Cameroonian farmer, Richard Ndeudjui, has transformed his life through agroforestry.

Soucient tells the story of Ndeudjui from Mekenene in central Cameroon, whose small farm has become a model of agroforestry and is now “producing more value per unit of land than even the most productive cereal fields of the American Midwest”.

Thanks to an encounter with the World Agroforestry Centre back in 2003, he has managed to transform his previously unproductive and disease prone cocoa, plantain and cassava farm into a flourishing plot that now boasts new experimental cocoa grafts, neat rows of marcots ready for sale, and the vigorous seedlings o safou, moringa, njansang, bitter kola, cocoa, plantain and half a dozen other species.
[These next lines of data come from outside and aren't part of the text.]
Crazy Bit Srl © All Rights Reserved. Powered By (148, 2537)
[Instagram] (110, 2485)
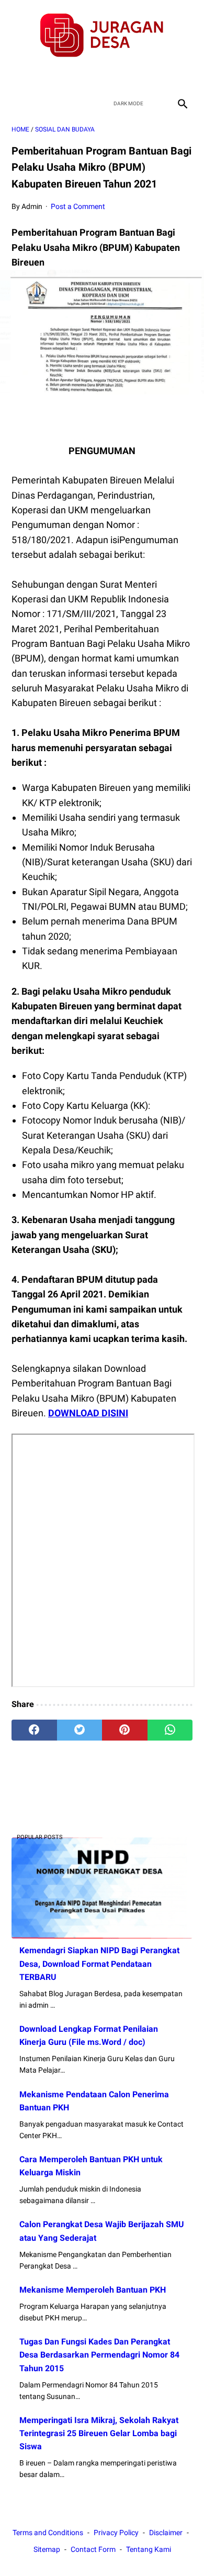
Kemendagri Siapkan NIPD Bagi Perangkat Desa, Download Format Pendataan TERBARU (99, 1963)
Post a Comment (78, 206)
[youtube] (114, 75)
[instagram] (139, 75)
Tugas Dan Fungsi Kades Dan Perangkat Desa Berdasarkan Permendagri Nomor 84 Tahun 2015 (99, 2355)
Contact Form (93, 2549)
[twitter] (89, 75)
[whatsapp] (170, 1730)
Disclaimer (166, 2532)
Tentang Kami (148, 2549)
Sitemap (46, 2549)
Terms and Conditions (48, 2532)
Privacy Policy (116, 2532)
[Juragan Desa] (102, 35)
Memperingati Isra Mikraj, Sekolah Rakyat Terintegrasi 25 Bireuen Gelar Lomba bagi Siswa (98, 2433)
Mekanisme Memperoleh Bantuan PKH (92, 2290)
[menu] (18, 103)
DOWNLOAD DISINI (88, 1412)
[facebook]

“Unlike their traditional colleagues, the people from the World Agroforestry Centre‘s Yaoundé branch did not want him to clear his land. They did not come bearing gifts of fertilizer or pesticides, and did not advise him to create a cooperative to, say, buy a tractor,” says the article. The scientists worked with him to determine the crops he wanted to grow and address the problems he had.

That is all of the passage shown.